Our study has several important limitations. First, we only included patients who survived ARDS and had a repeat TTE after the discharge. There were likely to be reasons why TTE was performed and this suggests the possibility that included patients might already have a higher risk or prevalence of RV dysfunction than patients without any symptoms or signs. Due to the nature of the retrospective study, it was difficult to completely eliminate this potential selection bias. Second, the complex anatomy of RV makes an adequate image-acquirement challenging especially in patients with ARDS. Transesophageal echocardiogram (TEE) was reported to have higher sensitivity to identify RV dysfunction [32], however, the access to TEE is limited in most ICUs. In this study, we have utilized a previously described multi-modal definition using TAPSE, S’, FAC of RV, semi-qualitative RV size and function as recommended by both the American society of Echocardiography the Preferred Reporting Items for Critical care Echocardiography Studies (PRICES) project endorsed by the European Society of Intensive Care Medicine [33, 34] and we believe that we minimized the risk of missing RV dysfunction by using these standardized echocardiographic parameters. Third, this was a single-center small study and the generalizability of our findings needs to be clarified with larger studies.
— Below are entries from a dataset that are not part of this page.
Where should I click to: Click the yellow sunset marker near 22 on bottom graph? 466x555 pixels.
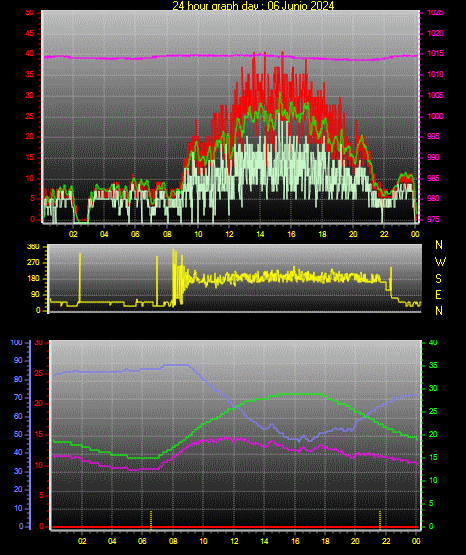click(x=380, y=520)
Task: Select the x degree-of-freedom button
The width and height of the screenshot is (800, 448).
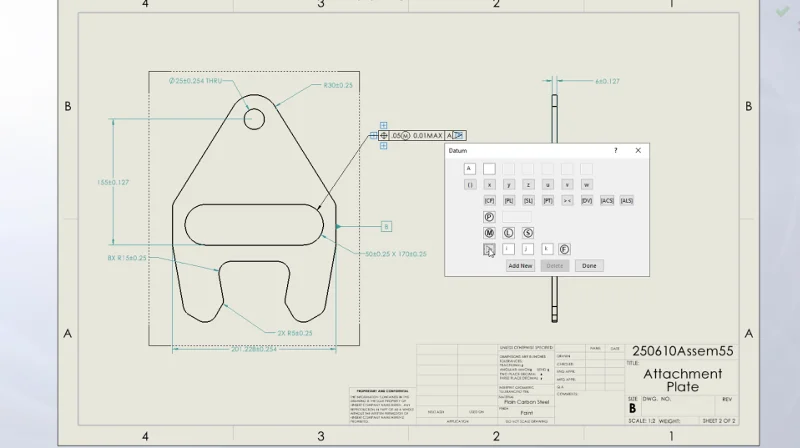Action: (489, 185)
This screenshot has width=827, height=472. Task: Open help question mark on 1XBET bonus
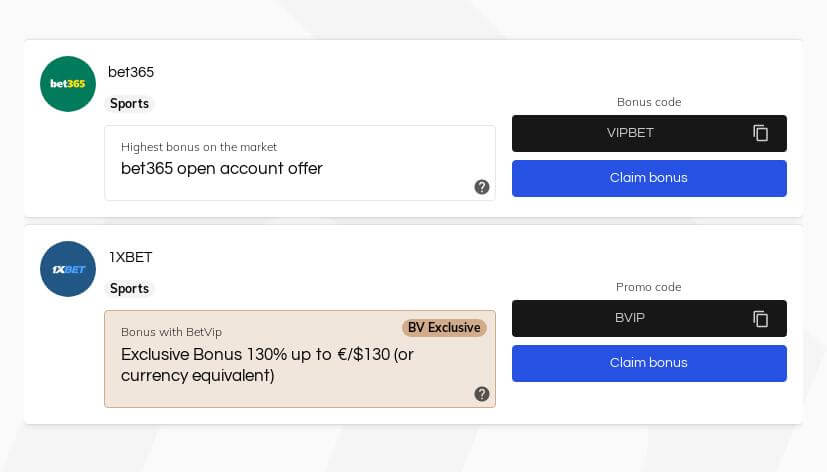coord(482,394)
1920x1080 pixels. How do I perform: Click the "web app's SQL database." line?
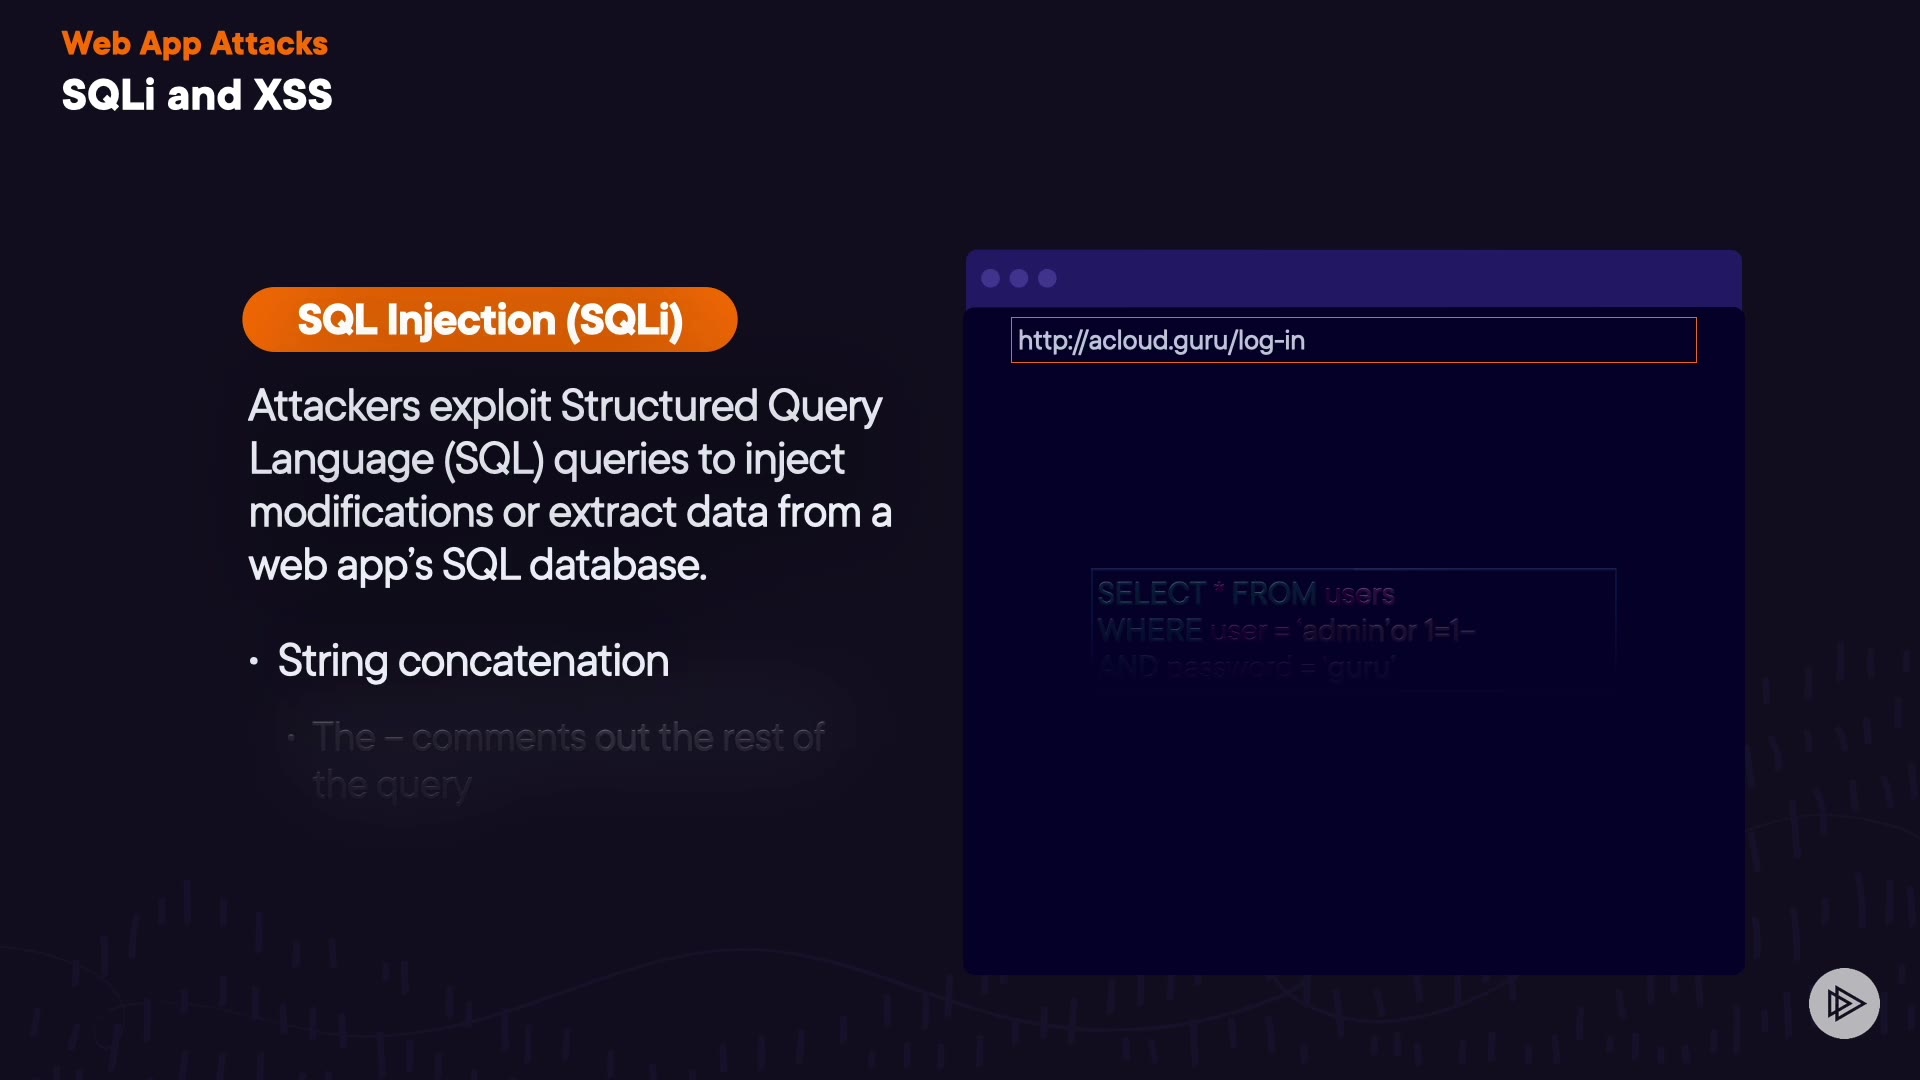(478, 565)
Last, our regression model’s limited sample size may be underpowered to detect some associations. Given the small sample size at a single-center and potential selection bias due to retrospective nature, a larger prospective study investigating long-term RV function in ARDS survivors to enable our knowledge of causation and association to long-term clinical outcome including mortality is warranted.